Back in 1789, the Saturn moon Mimas was discovered by William Herschel, the man after whom the moon’s Herschel Crater is named. This crater is massive and fairly round in shape, with rising walls around the edge and a large triangular peak in the middle…all of which are reminiscent of the Death Star, earning Mimas its nickname. NASA has just released a new photo showing off the moon and its giant crater with sharp, high-contrast clarity.
NASA published the photo shown above on Monday, though the space agency says the image itself was captured by a narrow-angle camera on the Cassini spacecraft back on October 22 of last year. Multiple spectral filters were used to produce the final image.

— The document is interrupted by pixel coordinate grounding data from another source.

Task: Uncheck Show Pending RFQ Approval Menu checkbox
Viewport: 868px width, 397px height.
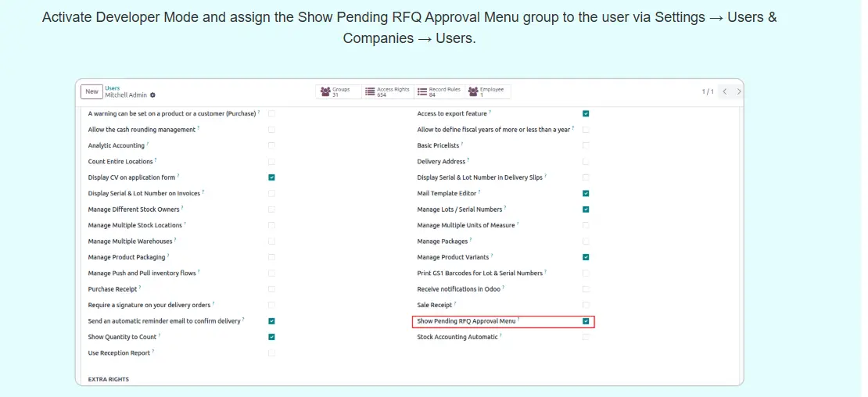Action: (586, 321)
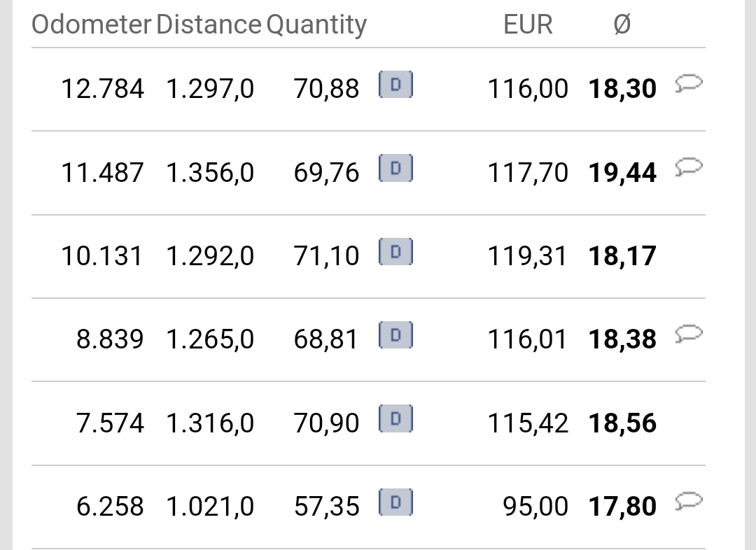This screenshot has width=756, height=550.
Task: Sort by Distance column header
Action: coord(209,24)
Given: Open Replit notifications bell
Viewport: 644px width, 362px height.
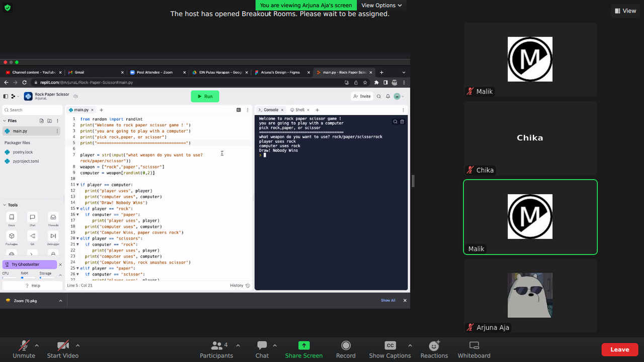Looking at the screenshot, I should click(x=387, y=96).
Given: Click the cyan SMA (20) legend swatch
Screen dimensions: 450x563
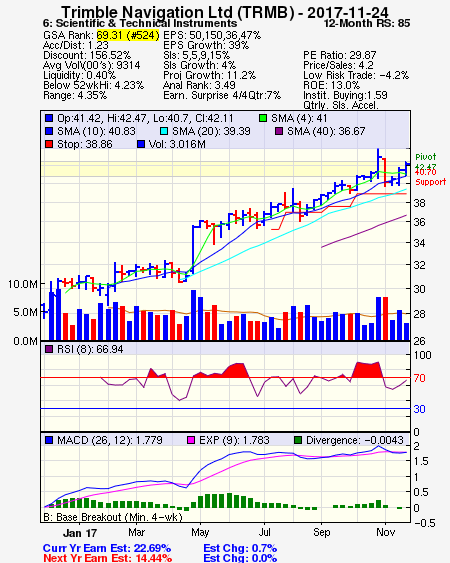Looking at the screenshot, I should (x=164, y=131).
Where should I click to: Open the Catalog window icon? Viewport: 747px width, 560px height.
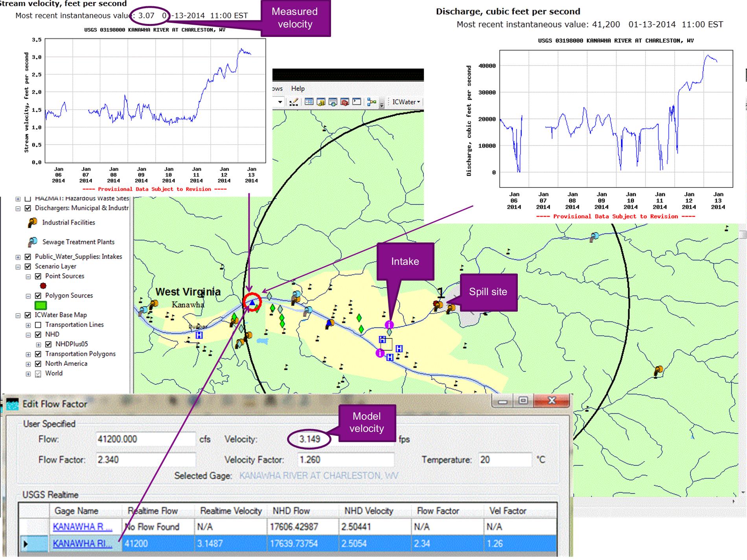(321, 102)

The Herschel Crater measures 86 miles in diameter, which is nearly a third of the entire moon’s diameter. The photo itself shows approximately 3,300ft per pixel, and was captured from a huge distance of 115,000 miles. As for the peak within the crater, NASA says it is almost as tall as Mt. Everest.
The photo was made possible thanks the work being done by NASA, the Italian Space Agency, and the European Space Agency. NASA’s Jet Propulsion Laboratory manages the Cassini project, however, doing so on the behalf of NASA’s Science Mission Directorate. We’ll no doubt see other Cassini photos in the future, as the spacecraft is equipped with two cameras.